Was zu tun ist:
- A) Fasse das Dokument zum grammatischen Geschlecht in zwei Sätzen zusammen.
- B) Beantworte anhand des Dokuments zum grammatischen Geschlecht diese Fragen:
(i) Welches Genus wird für „Gewächs“ angegeben?
(ii) Welches Genus wird für „Das Sofa“ angegeben?
(iii) Welche Kirche mit maskulinem Genus dient als Beispiel?
- C) Gib aus dem Dokument zum grammatischen Geschlecht den Abschnitt von „Gleichermaßen selbstverständlich ist: Die“ bis einschließlich „keinen Grund dazu.“ wortgetreu wieder.

Dokument:
^^^^^^^^^^^^^^^^

Aber es gibt auch keinen Kongruenzzwang zwischen den Genera. Der Baum [m] ist eine Pflanze [f] ist deshalb ebenso korrekt und logisch wie Die Blume [f] ist ein Gewächs [n]. Folglich stimmen auch die Sätze: Die Kiefer [f] ist ein Baum [m] oder Die Hortensie [f] ist ein Strauch [m]. Ich kann sogar sagen:

Die Logik dieses Satzes ist nicht zu beanstanden – und würde ich Die Lampe durch Der Schrank [Maskulinum] oder Das Sofa [Neutrum] ersetzen, wäre der Satz ebenso korrekt.

Gleichermaßen selbstverständlich ist: Die Petersbasilika [f] ist eine Kirche [f] – aber die Tatsache, dass die Basilika ein Femininum ist, macht den Gegenstand, also die Basilika selbst, nicht zu einem weiblichen Wesen, denn Der Kölner Dom [m] ist eine Kirche [f] und Das Ulmer Münster [n] ist eine Kirche [f] sind ebenfalls fehlerfreie Aussagen. Warum sollte man das Femininum Kirche auch „maskulinisieren“ oder „neutralisieren“? Es gibt keinen Grund dazu.

^^^^^^^^^^^^^^^^

Angezeigte Daten:
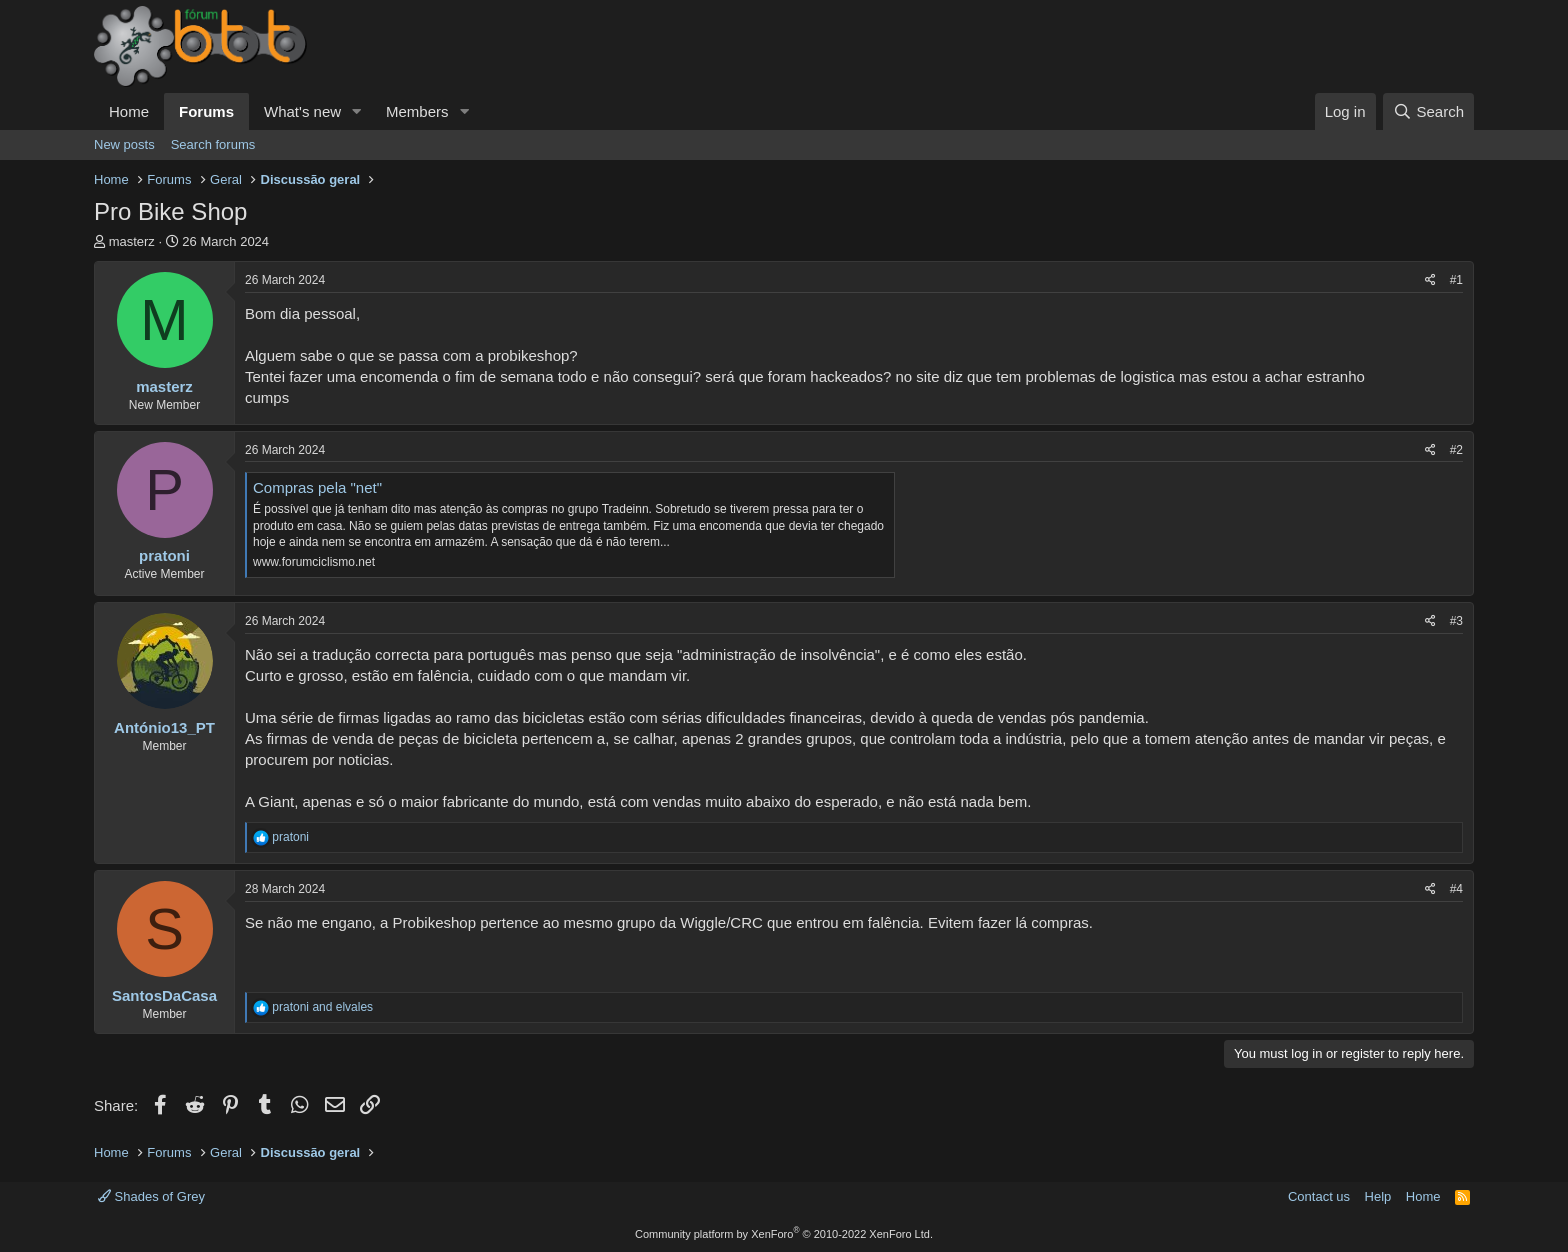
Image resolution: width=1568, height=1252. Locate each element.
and (322, 1007)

^^^^^^^^^^^^^^^^

Antworten:
- A) Zwischen den Genera besteht kein Kongruenzzwang, weshalb Sätze wie „Der Baum ist eine Pflanze“ oder „Die Kiefer ist ein Baum“ korrekt sind. Dass Basilika ein Femininum ist, macht den Gegenstand nicht zu einem weiblichen Wesen, und es gibt keinen Grund, das Femininum Kirche zu „maskulinisieren“ oder zu „neutralisieren“.

- B)
(i) Neutrum
(ii) Neutrum
(iii) Der Kölner Dom

- C)
Gleichermaßen selbstverständlich ist: Die Petersbasilika [f] ist eine Kirche [f] – aber die Tatsache, dass die Basilika ein Femininum ist, macht den Gegenstand, also die Basilika selbst, nicht zu einem weiblichen Wesen, denn Der Kölner Dom [m] ist eine Kirche [f] und Das Ulmer Münster [n] ist eine Kirche [f] sind ebenfalls fehlerfreie Aussagen. Warum sollte man das Femininum Kirche auch „maskulinisieren“ oder „neutralisieren“? Es gibt keinen Grund dazu.